Die Vergabekammer (VK) Bund hat mit – erst jetzt veröffentlichtem – Beschluss vom 24.06.2019 – VK 1-31/19 – folgendes entschieden:

Der Bieter verspricht in einer produktneutralen Ausschreibung noch nicht die Lieferung eines konkreten Produkts, sondern nur, ein ausschreibungskonformes Produkt mittlerer Art und Güte zu liefern. Etwas anderes gilt jedoch, wenn er sich bereits vor der Zuschlagserteilung in seinem Angebot auf ein konkretes Produkt festlegt.
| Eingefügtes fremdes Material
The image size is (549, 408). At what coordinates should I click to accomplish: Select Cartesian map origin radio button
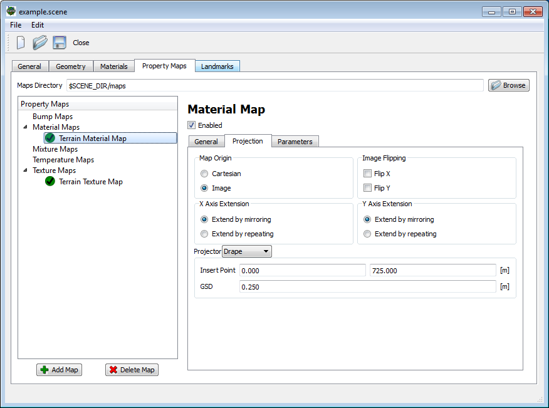[205, 174]
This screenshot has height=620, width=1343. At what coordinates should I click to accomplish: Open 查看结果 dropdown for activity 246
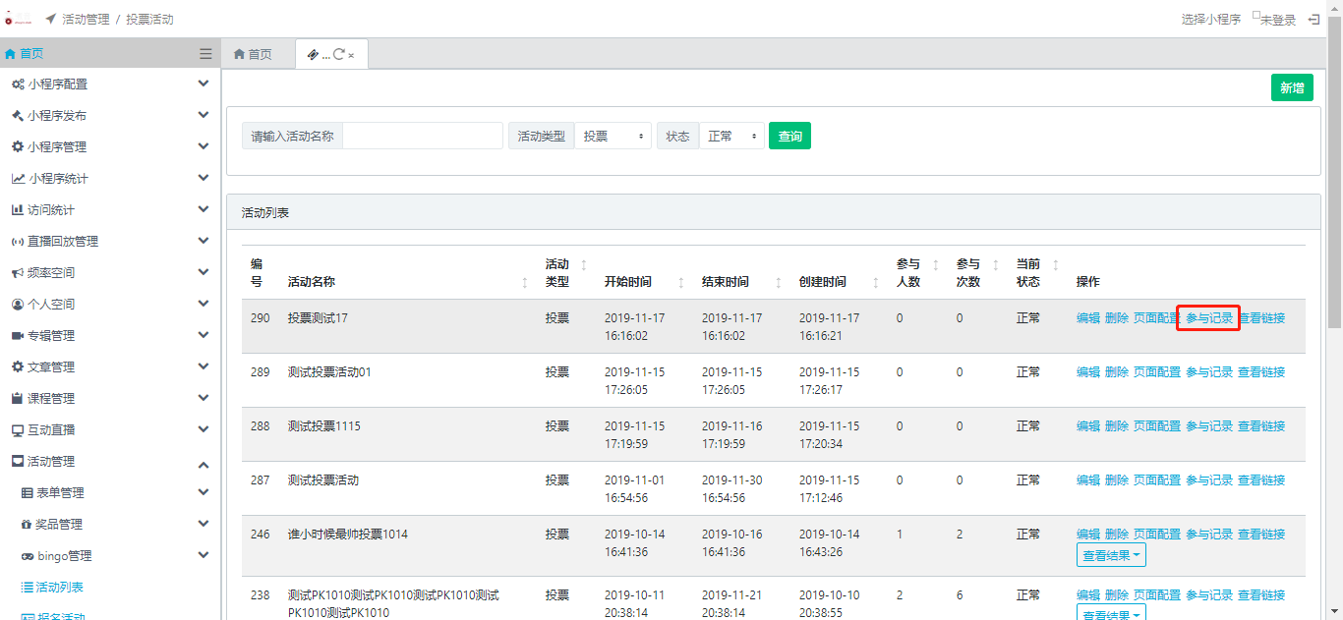[x=1111, y=556]
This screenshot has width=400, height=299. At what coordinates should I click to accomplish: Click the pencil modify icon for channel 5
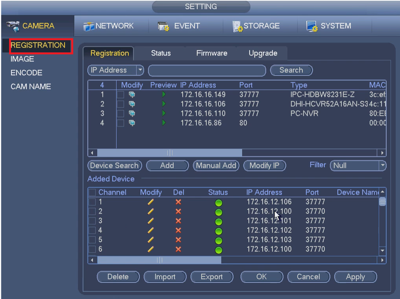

In diesem Fall ist der Bieter an dieses Produkt gebunden.

Ein Produktdatenblatt, in dem mehrere technische Daten eines konkreten Produkts aufgezählt werden, ist so zu verstehen, dass der Bieter dieses Produkt mit sämtlichen darin genannten Daten anbietet.

Ein öffentlicher Auftraggeber (AG) hatte die Sanierung von Befeuerungsanlagen für einen Flugplatz als Bauleistung nach der EU VOB/A europaweit ausgeschrieben. Dabei hatte er die konkreten Anforderungen an die technischen Anlagen im LV beschrieben. In den beigefügten Allgemeinen Technischen Anforderungen hatte er die Bieter zur Bemusterung der Anlagen aufgefordert, wobei dem Angebot Darstellungen und technische Angaben als Unterlagen zur Bemusterung der im LV enthaltenen Bahnen – Befeuerung, Transformatoren, Primärkabel und Steckverbinder für Primärkabel – beizufügen waren. Bieter A gab ein Angebot ab und fügte seinem Angebot zahlreiche Datenblätter bei. Bei Prüfung des Angebots stellte der AG fest, dass einige Datenblätter von den Vorgaben der Leistungsbeschreibung abwichen. Er forderte A daher zur Aufklärung auf. A legte daraufhin modifizierte, geänderte Datenblätter vor. Der AG hatte A daraufhin mitgeteilt, dass die technischen Parameter der vorgelegten Datenblätter von denen des LV abwichen und schloss das Angebot aus. Nach erfolgloser Rüge stellte A darauf einen Nachprüfungsantrag, da nach seiner Ansicht sein Angebot nicht von der Leistungsbeschreibung abweiche. Die Datenblätter sollten nach seiner Auffassung lediglich einzelne bestimmte Werte des LV belegen und nicht auch für weitere Werte gelten.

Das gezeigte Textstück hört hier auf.